Work request: Reproduce the records below exactly as given.

Provided information:
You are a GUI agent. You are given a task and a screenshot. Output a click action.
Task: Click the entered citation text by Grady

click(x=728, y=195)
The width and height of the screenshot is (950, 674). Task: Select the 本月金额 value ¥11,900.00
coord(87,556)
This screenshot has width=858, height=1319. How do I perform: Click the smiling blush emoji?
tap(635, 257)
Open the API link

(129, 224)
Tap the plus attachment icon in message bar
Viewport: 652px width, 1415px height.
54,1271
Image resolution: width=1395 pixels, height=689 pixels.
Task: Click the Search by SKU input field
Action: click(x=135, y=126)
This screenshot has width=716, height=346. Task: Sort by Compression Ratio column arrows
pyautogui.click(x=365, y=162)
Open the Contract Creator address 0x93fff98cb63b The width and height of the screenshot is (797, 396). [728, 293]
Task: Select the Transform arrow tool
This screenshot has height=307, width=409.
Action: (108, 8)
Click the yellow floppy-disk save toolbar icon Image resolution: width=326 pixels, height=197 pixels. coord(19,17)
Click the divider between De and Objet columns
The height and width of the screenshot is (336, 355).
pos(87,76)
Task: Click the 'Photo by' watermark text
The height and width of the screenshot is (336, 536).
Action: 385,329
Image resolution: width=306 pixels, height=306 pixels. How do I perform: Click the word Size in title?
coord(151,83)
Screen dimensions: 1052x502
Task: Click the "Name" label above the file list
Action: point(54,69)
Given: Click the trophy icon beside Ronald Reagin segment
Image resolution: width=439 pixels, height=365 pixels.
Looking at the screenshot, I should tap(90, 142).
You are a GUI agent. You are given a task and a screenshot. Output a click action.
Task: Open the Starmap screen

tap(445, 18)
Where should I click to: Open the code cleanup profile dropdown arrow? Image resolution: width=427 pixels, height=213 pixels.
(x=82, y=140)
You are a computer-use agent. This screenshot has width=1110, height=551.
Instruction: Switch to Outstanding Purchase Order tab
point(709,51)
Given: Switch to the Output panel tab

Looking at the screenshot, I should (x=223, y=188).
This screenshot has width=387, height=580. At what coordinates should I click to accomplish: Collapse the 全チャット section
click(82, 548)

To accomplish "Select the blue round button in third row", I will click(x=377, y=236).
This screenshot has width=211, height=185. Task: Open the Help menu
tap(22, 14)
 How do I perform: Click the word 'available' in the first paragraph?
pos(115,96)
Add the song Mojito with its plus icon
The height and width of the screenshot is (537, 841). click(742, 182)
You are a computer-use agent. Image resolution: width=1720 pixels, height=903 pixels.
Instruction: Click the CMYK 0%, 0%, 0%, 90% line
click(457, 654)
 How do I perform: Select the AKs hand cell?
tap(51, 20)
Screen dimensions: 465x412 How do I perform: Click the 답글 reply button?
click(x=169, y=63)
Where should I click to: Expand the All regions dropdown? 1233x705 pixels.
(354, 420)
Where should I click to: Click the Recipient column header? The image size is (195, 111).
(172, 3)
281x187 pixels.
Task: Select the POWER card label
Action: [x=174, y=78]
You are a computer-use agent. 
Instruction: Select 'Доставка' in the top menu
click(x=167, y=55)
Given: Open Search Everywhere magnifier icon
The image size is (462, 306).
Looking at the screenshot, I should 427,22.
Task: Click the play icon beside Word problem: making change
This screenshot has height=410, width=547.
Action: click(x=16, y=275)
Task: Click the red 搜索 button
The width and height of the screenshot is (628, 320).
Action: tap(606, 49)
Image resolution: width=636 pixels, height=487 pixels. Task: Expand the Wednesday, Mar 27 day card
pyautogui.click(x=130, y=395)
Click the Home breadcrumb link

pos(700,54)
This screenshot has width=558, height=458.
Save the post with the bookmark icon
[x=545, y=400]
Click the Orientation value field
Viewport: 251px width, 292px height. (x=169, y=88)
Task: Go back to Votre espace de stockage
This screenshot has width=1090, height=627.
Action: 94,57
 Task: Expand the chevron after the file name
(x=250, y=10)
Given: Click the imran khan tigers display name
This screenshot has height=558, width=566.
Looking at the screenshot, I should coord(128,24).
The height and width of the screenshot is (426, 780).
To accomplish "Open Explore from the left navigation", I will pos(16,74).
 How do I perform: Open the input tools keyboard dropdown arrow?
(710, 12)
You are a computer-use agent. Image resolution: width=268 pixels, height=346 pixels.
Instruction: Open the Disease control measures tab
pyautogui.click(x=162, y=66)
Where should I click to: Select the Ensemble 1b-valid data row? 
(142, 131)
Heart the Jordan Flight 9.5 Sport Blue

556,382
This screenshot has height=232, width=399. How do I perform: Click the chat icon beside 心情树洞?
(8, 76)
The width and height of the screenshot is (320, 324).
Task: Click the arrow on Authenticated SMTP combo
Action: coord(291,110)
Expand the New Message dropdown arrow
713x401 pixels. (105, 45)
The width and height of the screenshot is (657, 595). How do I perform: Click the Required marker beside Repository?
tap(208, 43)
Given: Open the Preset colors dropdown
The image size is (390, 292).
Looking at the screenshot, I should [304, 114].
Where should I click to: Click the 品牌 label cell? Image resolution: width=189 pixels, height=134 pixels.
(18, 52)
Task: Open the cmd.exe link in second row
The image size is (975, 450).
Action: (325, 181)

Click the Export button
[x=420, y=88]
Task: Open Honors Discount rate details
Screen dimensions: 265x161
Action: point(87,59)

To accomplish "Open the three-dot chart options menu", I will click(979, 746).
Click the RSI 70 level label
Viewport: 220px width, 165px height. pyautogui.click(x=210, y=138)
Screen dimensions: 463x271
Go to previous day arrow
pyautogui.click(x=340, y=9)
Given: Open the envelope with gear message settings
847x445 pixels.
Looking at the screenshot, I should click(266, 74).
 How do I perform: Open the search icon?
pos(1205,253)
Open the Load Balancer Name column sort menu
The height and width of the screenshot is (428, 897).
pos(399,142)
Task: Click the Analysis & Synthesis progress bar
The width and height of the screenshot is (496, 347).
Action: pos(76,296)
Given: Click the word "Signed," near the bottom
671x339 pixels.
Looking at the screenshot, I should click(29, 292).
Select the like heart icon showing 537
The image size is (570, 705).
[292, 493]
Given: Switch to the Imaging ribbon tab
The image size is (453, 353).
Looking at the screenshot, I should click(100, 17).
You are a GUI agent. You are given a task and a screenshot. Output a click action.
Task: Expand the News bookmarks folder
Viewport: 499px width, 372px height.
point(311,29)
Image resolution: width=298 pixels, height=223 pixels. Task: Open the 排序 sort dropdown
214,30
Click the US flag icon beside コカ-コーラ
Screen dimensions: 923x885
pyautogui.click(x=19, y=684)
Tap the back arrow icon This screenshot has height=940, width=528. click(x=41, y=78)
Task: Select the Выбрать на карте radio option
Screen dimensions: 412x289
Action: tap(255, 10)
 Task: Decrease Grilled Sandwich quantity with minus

Solved problem:
You are a GUI agent. You are given a task and a screenshot. Output a click action.
Task: Click the entered citation text by Grady

click(x=728, y=195)
The width and height of the screenshot is (950, 674). Task: Select the 本月金额 value ¥11,900.00
coord(87,556)
This screenshot has width=858, height=1319. How do I perform: Click the smiling blush emoji?
tap(635, 257)
Open the API link

(129, 224)
Tap the plus attachment icon in message bar
Viewport: 652px width, 1415px height.
54,1271
Image resolution: width=1395 pixels, height=689 pixels.
Task: Click the Search by SKU input field
Action: click(x=135, y=126)
This screenshot has width=716, height=346. Task: Sort by Compression Ratio column arrows
pyautogui.click(x=365, y=162)
Open the Contract Creator address 0x93fff98cb63b The width and height of the screenshot is (797, 396). [728, 293]
Task: Select the Transform arrow tool
This screenshot has height=307, width=409.
Action: (108, 8)
Click the yellow floppy-disk save toolbar icon Image resolution: width=326 pixels, height=197 pixels. coord(19,17)
Click the divider between De and Objet columns
The height and width of the screenshot is (336, 355).
pos(87,76)
Task: Click the 'Photo by' watermark text
The height and width of the screenshot is (336, 536).
Action: 385,329
Image resolution: width=306 pixels, height=306 pixels. How do I perform: Click the word Size in title?
coord(151,83)
Screen dimensions: 1052x502
Task: Click the "Name" label above the file list
Action: point(54,69)
Given: Click the trophy icon beside Ronald Reagin segment
Image resolution: width=439 pixels, height=365 pixels.
Looking at the screenshot, I should tap(90, 142).
You are a GUI agent. You are given a task and a screenshot. Output a click action.
Task: Open the Starmap screen

tap(445, 18)
Where should I click to: Open the code cleanup profile dropdown arrow? Image resolution: width=427 pixels, height=213 pixels.
(x=82, y=140)
You are a computer-use agent. This screenshot has width=1110, height=551.
Instruction: Switch to Outstanding Purchase Order tab
point(709,51)
Given: Switch to the Output panel tab

Looking at the screenshot, I should (x=223, y=188).
This screenshot has width=387, height=580. At what coordinates should I click to accomplish: Collapse the 全チャット section
click(82, 548)

To accomplish "Select the blue round button in third row", I will click(x=377, y=236).
This screenshot has width=211, height=185. Task: Open the Help menu
tap(22, 14)
 How do I perform: Click the word 'available' in the first paragraph?
pos(115,96)
Add the song Mojito with its plus icon
The height and width of the screenshot is (537, 841). click(742, 182)
You are a computer-use agent. Image resolution: width=1720 pixels, height=903 pixels.
Instruction: Click the CMYK 0%, 0%, 0%, 90% line
click(457, 654)
 How do I perform: Select the AKs hand cell?
tap(51, 20)
Screen dimensions: 465x412 How do I perform: Click the 답글 reply button?
click(x=169, y=63)
Where should I click to: Expand the All regions dropdown? 1233x705 pixels.
(354, 420)
Where should I click to: Click the Recipient column header? The image size is (195, 111).
(172, 3)
281x187 pixels.
Task: Select the POWER card label
Action: [x=174, y=78]
You are a computer-use agent. 
Instruction: Select 'Доставка' in the top menu
click(x=167, y=55)
Given: Open Search Everywhere magnifier icon
The image size is (462, 306).
Looking at the screenshot, I should 427,22.
Task: Click the play icon beside Word problem: making change
This screenshot has height=410, width=547.
Action: click(x=16, y=275)
Task: Click the red 搜索 button
The width and height of the screenshot is (628, 320).
Action: tap(606, 49)
Image resolution: width=636 pixels, height=487 pixels. Task: Expand the Wednesday, Mar 27 day card
pyautogui.click(x=130, y=395)
Click the Home breadcrumb link

pos(700,54)
This screenshot has width=558, height=458.
Save the post with the bookmark icon
[x=545, y=400]
Click the Orientation value field
Viewport: 251px width, 292px height. (x=169, y=88)
Task: Go back to Votre espace de stockage
This screenshot has width=1090, height=627.
Action: 94,57
 Task: Expand the chevron after the file name
(x=250, y=10)
Given: Click the imran khan tigers display name
This screenshot has height=558, width=566.
Looking at the screenshot, I should coord(128,24).
The height and width of the screenshot is (426, 780).
To accomplish "Open Explore from the left navigation", I will pos(16,74).
 How do I perform: Open the input tools keyboard dropdown arrow?
(710, 12)
You are a computer-use agent. Image resolution: width=268 pixels, height=346 pixels.
Instruction: Open the Disease control measures tab
pyautogui.click(x=162, y=66)
Where should I click to: Select the Ensemble 1b-valid data row? 
(142, 131)
Heart the Jordan Flight 9.5 Sport Blue

556,382
This screenshot has height=232, width=399. How do I perform: Click the chat icon beside 心情树洞?
(8, 76)
The width and height of the screenshot is (320, 324).
Task: Click the arrow on Authenticated SMTP combo
Action: coord(291,110)
Expand the New Message dropdown arrow
713x401 pixels. (105, 45)
The width and height of the screenshot is (657, 595). How do I perform: Click the Required marker beside Repository?
tap(208, 43)
Given: Open the Preset colors dropdown
The image size is (390, 292).
Looking at the screenshot, I should [304, 114].
Where should I click to: Click the 品牌 label cell? Image resolution: width=189 pixels, height=134 pixels.
(18, 52)
Task: Open the cmd.exe link in second row
The image size is (975, 450).
Action: (325, 181)

Click the Export button
[x=420, y=88]
Task: Open Honors Discount rate details
Screen dimensions: 265x161
Action: point(87,59)

To accomplish "Open the three-dot chart options menu", I will click(979, 746).
Click the RSI 70 level label
Viewport: 220px width, 165px height. pyautogui.click(x=210, y=138)
Screen dimensions: 463x271
Go to previous day arrow
pyautogui.click(x=340, y=9)
Given: Open the envelope with gear message settings
847x445 pixels.
Looking at the screenshot, I should click(266, 74).
 How do I perform: Open the search icon?
pos(1205,253)
Open the Load Balancer Name column sort menu
The height and width of the screenshot is (428, 897).
pos(399,142)
Task: Click the Analysis & Synthesis progress bar
The width and height of the screenshot is (496, 347).
Action: pos(76,296)
Given: Click the word "Signed," near the bottom
671x339 pixels.
Looking at the screenshot, I should click(29, 292).
Select the like heart icon showing 537
The image size is (570, 705).
[292, 493]
Given: Switch to the Imaging ribbon tab
The image size is (453, 353).
Looking at the screenshot, I should click(100, 17).
You are a GUI agent. You are given a task and a screenshot. Output a click action.
Task: Expand the News bookmarks folder
Viewport: 499px width, 372px height.
point(311,29)
Image resolution: width=298 pixels, height=223 pixels. Task: Open the 排序 sort dropdown
214,30
Click the US flag icon beside コカ-コーラ
Screen dimensions: 923x885
pyautogui.click(x=19, y=684)
Tap the back arrow icon This screenshot has height=940, width=528. click(x=41, y=78)
Task: Select the Выбрать на карте radio option
Screen dimensions: 412x289
Action: tap(255, 10)
 Task: Decrease Grilled Sandwich quantity with minus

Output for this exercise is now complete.